__Your task__. What do the lines say from the start of the entries through the one containing "The image size is (1200, 675)."? Repeat them exactly.

::::::::

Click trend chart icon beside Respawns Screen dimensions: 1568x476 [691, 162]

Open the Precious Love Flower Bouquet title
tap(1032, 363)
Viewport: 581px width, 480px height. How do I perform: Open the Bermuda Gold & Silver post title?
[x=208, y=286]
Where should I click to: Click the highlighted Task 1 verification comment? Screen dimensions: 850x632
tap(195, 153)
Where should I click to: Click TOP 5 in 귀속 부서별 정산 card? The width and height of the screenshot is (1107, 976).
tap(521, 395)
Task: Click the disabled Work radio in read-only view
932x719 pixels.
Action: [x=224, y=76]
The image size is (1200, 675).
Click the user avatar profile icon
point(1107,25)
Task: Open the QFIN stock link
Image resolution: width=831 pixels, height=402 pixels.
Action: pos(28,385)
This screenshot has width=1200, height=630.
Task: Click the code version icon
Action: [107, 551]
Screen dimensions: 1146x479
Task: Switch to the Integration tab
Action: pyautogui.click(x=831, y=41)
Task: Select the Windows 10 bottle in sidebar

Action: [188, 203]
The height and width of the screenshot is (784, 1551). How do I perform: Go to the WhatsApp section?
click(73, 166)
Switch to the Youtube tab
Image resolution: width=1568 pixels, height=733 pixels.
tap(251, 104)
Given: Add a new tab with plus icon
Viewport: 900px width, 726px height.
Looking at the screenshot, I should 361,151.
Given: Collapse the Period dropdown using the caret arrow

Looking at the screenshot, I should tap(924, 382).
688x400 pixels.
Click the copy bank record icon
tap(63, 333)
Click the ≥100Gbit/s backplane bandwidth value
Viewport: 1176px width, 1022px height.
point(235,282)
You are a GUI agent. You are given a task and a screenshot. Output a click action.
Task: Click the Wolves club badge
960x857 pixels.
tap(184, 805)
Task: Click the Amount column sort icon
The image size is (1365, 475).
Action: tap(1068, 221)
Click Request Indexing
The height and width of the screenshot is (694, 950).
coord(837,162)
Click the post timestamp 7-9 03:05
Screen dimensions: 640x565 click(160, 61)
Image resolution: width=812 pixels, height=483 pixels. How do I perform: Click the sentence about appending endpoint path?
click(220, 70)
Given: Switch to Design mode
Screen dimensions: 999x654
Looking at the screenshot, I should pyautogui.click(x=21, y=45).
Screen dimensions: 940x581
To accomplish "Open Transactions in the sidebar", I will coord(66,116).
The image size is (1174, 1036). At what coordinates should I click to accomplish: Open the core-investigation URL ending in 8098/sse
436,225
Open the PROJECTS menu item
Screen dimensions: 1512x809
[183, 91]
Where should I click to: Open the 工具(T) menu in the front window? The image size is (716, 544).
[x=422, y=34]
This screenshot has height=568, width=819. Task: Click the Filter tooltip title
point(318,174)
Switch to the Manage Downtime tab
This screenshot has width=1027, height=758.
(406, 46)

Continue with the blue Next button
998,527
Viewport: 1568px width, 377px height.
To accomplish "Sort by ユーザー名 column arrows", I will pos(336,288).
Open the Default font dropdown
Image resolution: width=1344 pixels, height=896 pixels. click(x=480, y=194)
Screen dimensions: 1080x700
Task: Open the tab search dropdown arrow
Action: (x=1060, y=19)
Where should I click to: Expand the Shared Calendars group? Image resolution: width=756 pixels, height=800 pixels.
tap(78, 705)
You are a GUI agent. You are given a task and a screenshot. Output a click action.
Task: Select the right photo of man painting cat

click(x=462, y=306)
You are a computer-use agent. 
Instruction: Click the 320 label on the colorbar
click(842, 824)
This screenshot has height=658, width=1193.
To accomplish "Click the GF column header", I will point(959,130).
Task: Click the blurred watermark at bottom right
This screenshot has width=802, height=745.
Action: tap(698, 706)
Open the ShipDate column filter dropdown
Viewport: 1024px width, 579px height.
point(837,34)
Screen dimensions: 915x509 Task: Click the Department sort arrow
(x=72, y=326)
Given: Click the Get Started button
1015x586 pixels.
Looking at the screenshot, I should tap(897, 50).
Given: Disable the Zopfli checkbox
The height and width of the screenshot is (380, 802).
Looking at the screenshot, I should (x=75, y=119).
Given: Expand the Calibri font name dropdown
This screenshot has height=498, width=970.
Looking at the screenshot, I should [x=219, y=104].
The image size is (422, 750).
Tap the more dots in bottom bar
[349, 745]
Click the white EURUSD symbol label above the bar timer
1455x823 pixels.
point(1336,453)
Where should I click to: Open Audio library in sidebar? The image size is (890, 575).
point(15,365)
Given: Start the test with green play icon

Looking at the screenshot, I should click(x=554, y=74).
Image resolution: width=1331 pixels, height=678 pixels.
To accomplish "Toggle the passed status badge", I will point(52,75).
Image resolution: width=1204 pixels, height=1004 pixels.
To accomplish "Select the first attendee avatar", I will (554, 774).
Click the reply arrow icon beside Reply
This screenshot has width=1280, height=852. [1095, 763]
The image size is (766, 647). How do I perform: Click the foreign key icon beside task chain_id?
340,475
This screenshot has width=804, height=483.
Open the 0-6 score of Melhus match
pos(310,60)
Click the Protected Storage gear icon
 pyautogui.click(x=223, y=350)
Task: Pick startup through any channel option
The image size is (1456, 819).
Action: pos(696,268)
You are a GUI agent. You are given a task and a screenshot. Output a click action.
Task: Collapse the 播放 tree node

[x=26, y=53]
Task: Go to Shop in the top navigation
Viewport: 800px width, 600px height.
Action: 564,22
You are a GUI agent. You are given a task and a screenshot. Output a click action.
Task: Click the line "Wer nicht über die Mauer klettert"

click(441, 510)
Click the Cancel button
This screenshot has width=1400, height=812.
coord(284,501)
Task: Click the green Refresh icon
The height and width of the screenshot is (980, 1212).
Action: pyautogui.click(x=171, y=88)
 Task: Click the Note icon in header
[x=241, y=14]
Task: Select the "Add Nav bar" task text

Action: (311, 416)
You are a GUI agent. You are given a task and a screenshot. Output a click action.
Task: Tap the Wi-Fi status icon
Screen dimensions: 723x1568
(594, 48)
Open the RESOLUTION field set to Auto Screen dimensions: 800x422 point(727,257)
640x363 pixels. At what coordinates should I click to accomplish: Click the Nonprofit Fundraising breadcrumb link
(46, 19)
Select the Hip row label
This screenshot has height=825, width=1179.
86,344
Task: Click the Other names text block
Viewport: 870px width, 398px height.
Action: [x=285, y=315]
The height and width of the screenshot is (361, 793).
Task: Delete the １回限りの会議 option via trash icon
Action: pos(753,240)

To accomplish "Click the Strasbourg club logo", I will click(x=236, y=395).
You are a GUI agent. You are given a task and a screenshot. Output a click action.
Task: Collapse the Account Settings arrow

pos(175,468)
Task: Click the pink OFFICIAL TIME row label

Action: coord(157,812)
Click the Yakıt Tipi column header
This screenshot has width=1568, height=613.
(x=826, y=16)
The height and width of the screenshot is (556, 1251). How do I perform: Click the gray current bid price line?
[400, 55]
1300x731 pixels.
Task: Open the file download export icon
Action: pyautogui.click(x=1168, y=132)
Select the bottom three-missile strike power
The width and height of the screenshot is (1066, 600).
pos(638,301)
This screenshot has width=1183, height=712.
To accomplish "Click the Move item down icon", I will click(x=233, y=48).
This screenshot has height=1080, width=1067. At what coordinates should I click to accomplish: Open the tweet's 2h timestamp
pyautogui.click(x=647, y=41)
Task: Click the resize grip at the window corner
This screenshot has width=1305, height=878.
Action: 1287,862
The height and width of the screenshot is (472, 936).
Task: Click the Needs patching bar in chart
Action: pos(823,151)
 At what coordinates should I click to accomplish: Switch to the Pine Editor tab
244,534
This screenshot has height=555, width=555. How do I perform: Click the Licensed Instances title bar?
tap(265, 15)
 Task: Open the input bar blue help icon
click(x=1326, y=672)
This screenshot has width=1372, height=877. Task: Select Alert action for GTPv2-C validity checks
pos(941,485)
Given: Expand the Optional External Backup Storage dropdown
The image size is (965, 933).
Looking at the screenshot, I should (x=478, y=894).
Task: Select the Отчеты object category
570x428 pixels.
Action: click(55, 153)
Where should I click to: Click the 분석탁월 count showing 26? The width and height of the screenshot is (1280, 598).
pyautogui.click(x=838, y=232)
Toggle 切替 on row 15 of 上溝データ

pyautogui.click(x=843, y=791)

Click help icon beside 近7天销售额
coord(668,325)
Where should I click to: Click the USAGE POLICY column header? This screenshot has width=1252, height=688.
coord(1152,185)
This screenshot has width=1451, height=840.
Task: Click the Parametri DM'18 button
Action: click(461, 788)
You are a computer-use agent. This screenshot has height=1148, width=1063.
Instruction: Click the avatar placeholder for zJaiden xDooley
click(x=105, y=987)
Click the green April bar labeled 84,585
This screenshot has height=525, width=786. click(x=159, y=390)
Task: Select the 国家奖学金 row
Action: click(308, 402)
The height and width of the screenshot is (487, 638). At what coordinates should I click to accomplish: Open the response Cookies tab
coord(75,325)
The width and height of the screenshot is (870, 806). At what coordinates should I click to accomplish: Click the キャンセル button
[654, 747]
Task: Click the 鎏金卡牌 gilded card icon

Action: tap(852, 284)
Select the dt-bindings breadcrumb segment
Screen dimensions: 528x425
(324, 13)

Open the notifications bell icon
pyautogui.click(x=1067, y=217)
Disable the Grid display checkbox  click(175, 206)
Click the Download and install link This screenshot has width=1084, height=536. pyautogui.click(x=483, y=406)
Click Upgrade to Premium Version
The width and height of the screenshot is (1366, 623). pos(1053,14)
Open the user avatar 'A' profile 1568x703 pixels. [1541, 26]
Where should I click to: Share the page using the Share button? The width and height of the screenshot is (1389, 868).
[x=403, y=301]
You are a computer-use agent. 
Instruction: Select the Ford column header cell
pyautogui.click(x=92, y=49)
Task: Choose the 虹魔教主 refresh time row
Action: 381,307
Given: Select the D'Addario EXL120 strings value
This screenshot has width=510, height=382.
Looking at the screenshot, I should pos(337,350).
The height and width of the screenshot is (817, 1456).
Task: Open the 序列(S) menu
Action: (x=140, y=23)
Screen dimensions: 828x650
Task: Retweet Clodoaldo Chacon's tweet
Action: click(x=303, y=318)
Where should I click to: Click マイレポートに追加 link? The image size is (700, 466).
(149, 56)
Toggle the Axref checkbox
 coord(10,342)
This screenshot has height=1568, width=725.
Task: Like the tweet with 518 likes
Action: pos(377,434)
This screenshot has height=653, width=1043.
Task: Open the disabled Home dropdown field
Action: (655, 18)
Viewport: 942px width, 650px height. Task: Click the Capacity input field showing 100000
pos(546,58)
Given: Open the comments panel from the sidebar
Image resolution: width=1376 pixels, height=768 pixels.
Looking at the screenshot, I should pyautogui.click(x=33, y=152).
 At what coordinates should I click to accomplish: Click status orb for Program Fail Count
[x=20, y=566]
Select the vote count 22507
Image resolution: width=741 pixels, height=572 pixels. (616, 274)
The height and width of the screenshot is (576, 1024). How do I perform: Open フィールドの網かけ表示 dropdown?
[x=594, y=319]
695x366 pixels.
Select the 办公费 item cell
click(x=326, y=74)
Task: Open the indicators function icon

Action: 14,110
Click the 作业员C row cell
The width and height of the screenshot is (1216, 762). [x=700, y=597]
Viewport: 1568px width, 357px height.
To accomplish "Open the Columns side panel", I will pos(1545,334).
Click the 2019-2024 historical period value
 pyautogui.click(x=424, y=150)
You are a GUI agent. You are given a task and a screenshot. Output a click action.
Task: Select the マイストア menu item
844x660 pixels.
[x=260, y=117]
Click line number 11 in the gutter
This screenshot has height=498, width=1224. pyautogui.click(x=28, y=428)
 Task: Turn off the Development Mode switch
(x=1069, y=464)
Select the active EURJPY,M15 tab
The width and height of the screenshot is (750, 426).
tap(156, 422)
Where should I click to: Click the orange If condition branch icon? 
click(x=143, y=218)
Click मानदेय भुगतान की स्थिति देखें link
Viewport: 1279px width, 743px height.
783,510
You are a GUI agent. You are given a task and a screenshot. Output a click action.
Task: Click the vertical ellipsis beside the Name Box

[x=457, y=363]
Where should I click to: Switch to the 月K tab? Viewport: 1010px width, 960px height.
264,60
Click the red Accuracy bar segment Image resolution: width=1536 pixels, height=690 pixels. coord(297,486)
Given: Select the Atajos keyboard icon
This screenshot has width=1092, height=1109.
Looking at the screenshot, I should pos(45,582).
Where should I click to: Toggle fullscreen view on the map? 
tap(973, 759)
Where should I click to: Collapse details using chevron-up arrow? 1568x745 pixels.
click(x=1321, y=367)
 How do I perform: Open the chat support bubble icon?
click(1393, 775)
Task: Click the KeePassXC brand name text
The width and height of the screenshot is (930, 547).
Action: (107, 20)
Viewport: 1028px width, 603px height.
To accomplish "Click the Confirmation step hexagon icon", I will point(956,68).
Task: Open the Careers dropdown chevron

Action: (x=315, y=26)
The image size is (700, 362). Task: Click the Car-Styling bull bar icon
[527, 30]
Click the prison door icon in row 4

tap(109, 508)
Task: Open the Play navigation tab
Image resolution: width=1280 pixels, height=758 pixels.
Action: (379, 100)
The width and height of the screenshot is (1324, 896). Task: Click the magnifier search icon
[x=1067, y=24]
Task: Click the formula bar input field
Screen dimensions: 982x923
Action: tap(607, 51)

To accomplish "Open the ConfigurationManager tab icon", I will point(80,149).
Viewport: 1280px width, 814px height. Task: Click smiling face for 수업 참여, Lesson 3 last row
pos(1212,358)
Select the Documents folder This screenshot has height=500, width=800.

::::::::

__Written answer__.
Click trend chart icon beside Respawns Screen dimensions: 1568x476 [691, 162]

Open the Precious Love Flower Bouquet title
tap(1032, 363)
Viewport: 581px width, 480px height. How do I perform: Open the Bermuda Gold & Silver post title?
[x=208, y=286]
Where should I click to: Click the highlighted Task 1 verification comment? Screen dimensions: 850x632
tap(195, 153)
Where should I click to: Click TOP 5 in 귀속 부서별 정산 card? The width and height of the screenshot is (1107, 976).
tap(521, 395)
Task: Click the disabled Work radio in read-only view
932x719 pixels.
Action: [x=224, y=76]
The image size is (1200, 675).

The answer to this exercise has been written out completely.